Extrait retenu:
########

Le but de l’évaluation formative est de permettre aux enseignants de passer au crible l’effusion de données qui se dégage des discussions et des activités en classe. L’enjeu est que des jugements professionnels pertinents soient portés sur les prochaines étapes de l’apprentissage.
À certaines périodes de l’année, les élèves doivent également se préparer à des examens. Si l’accent doit être mis sur l’apprentissage de connaissances scientifiques, il faut également prévoir du temps lors des cours pour affiner des techniques de réponse à des questions d’examens.
Le retour d’information, l’évaluation par les pairs et l’auto-évaluation ont tous un rôle important à jouer dans ces processus. Une évaluation formative correctement utilisée peut entraîner des gains d’apprentissage importants.
Les démarches liées à l’évaluation formative disposent d’un large faisceau de données probantes qui démontrent leur efficacité. Il existe des preuves rigoureuses que les initiatives qui sont liées à l’évaluation formative améliorent effectivement les résultats d’apprentissage des élèves. Si nous prenons en considération le cadre de l’enseignement des sciences, elles peuvent se décliner selon cinq principes qui régissent un apprentissage efficace et contribuent à soutenir la motivation et l’estime de soi de nos élèves.
Premier principe : L’apprentissage des élèves démarre de là où ils se trouvent
Nous reconnaissons que nos élèves doivent être cognitivement actifs dans la construction de leurs idées scientifiques et l’élaboration de leurs schémas. Un apprentissage génératif nécessite de multiples occasions de s’engager dans un traitement cognitif pertinent.
Le simple fait d’ajouter à des connaissances préalables non réactivées et peut-être absentes une superposition de nouvelles idées conduit à une mauvaise compréhension, voire à de la confusion.
Un enseignement qui ne va pas rechercher les connaissances préalables et les préconceptions des élèves en sciences ne peut arriver à un résultat cohérent.
Deuxième principe : Lors de l’enseignement, les élèves participent activement au processus
L’enseignant :
- Encourage les élèves à participer et à s’engager dans une réflexion rigoureuse
- Écoute attentivement les diverses réponses formulées par des élèves, il les prend toutes au sérieux, qu’elles soient justes ou fausses, pertinentes ou loufoques
- Aide les élèves à surmonter leurs incohérences et les soutient à relever les défis.
Dans le cadre de ces interactions, les enseignants adaptent au fur et à mesure leurs interventions aux besoins d’apprentissage qui ont été mis en évidence.

########

Données:
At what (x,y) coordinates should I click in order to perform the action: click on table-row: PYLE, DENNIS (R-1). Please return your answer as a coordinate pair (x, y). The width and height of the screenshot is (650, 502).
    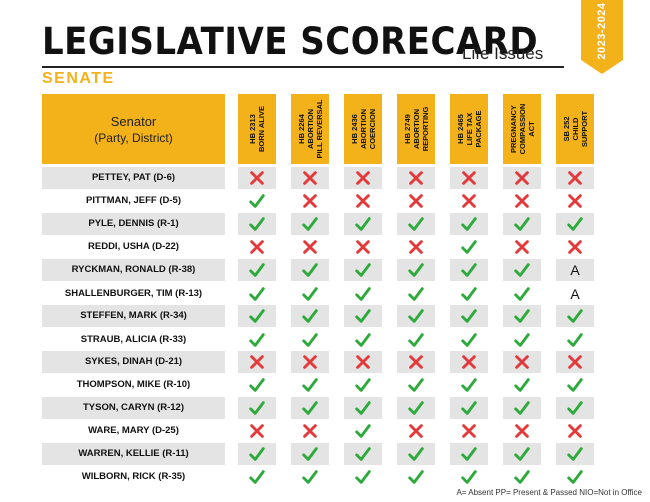
    Looking at the image, I should click on (321, 224).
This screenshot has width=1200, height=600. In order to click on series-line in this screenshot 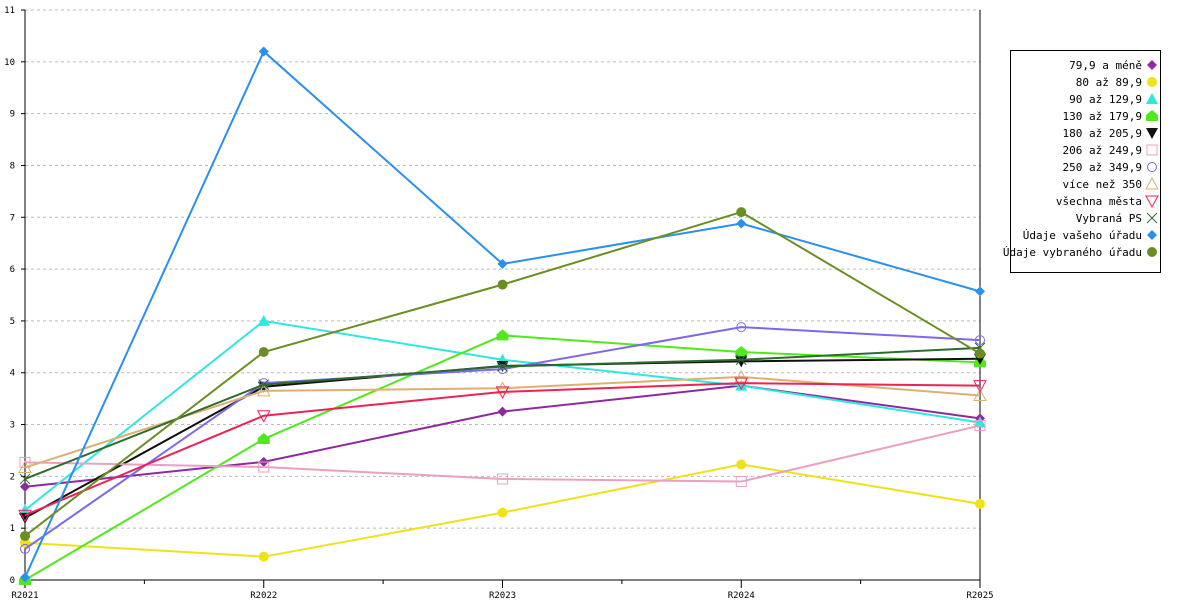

########

Consigne: Recopiez à l'identique, dans le texte sur l'évaluation formative, tout ce qui va de « Les démarches liées » jusqu'à « de nos élèves. ».

Corrigé:
Les démarches liées à l’évaluation formative disposent d’un large faisceau de données probantes qui démontrent leur efficacité. Il existe des preuves rigoureuses que les initiatives qui sont liées à l’évaluation formative améliorent effectivement les résultats d’apprentissage des élèves. Si nous prenons en considération le cadre de l’enseignement des sciences, elles peuvent se décliner selon cinq principes qui régissent un apprentissage efficace et contribuent à soutenir la motivation et l’estime de soi de nos élèves.